In
attesa del suo nuovo disco, Lost For Rock’n’Roll, previsto per il prossimo settembre, vale la pena
ricordare che Luca Milani giusto un paio d’anni fa ha inciso uno dei dischi
italiani più intensi degli ultimi anni. Sin Train è stata una vera sorpresa anche per chi aveva lo
aveva seguito prima nell’avventura, tutta italiana, dei File e poi con il nuovo
corso inaugurato da Scars And Tattoos.
Un sound asciutto, essenziale, con una produzione molto scarna eppure perfetta
per le malinconiche ballate e la personalissima voce di Luca Milani. In Sin
Train più ispirato che mai: Bandit, Jenny Stone, la tesissima Snow In Milan o l’ukulele di A Place To Stay Bright raccontavano allora come oggi di un songwriter capace
di affrancarsi dai propri sacrosanti modelli di riferimento (peraltro, molto
bella la sua versione dal vivo di No Surrender) e di trovarsi un’identità ben definita. Alcuni
passaggi di Sin Train, come Old
August Sun o Letters From Prague non hanno nulla da invidiare ai colleghi inglesi o
americani e l’uso di quella lingua, per uno “lost for rock’n’roll” (appunto)

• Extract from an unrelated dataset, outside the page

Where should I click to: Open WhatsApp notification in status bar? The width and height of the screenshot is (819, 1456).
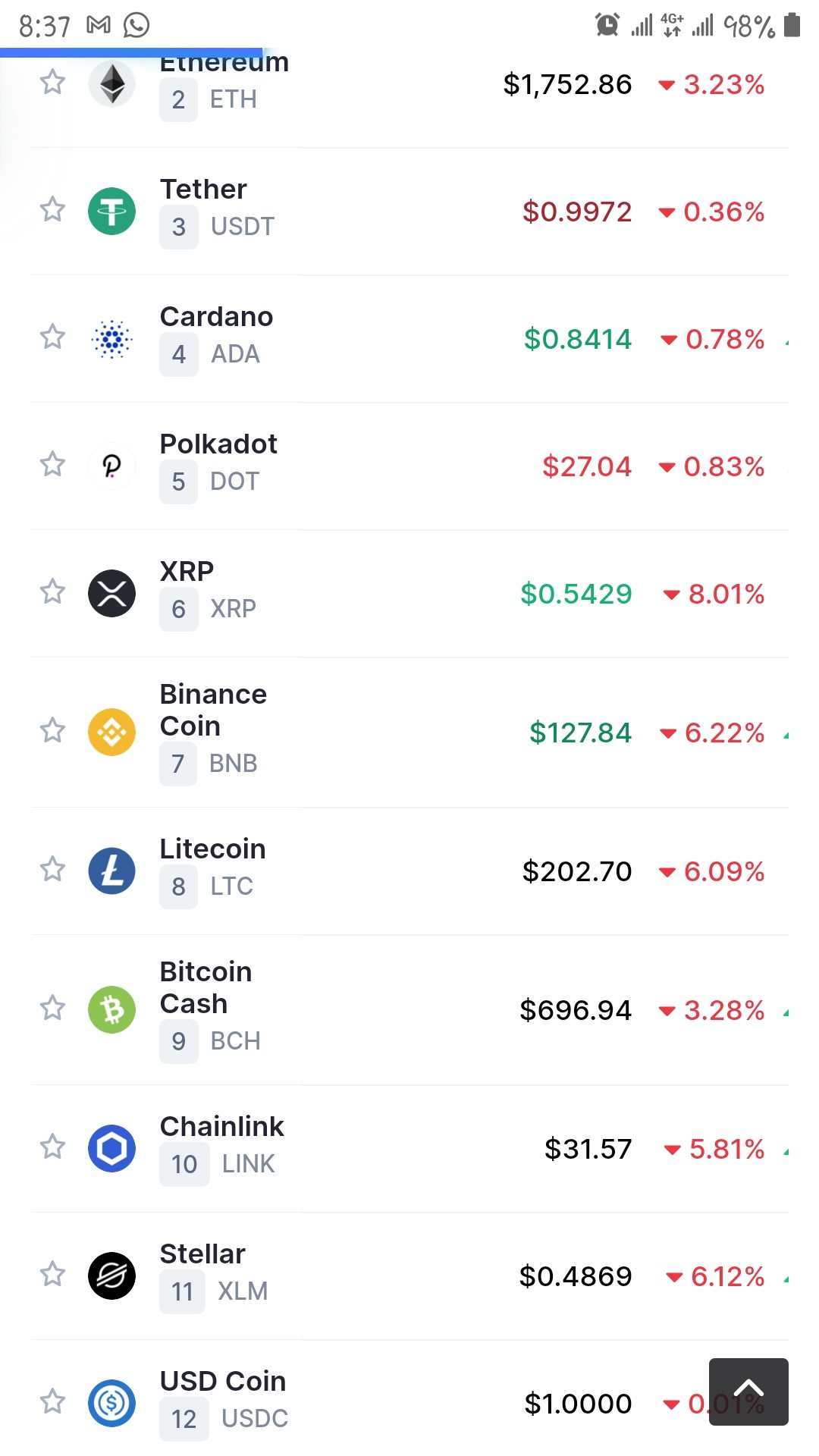point(136,26)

risulta alla fine molto più spontaneo e (in fondo) anche logico. Così quello
che colpisce di Sin Train, oltre
alla qualità delle canzoni e alle interpretazioni di Luca Milani, è il coraggio
di un suono con una visione, un senso, un’idea che si adatta allo scopo e
funziona alla perfezione, per cui ci sembra lecito aspettarsi il bis. (Stefano Hourria)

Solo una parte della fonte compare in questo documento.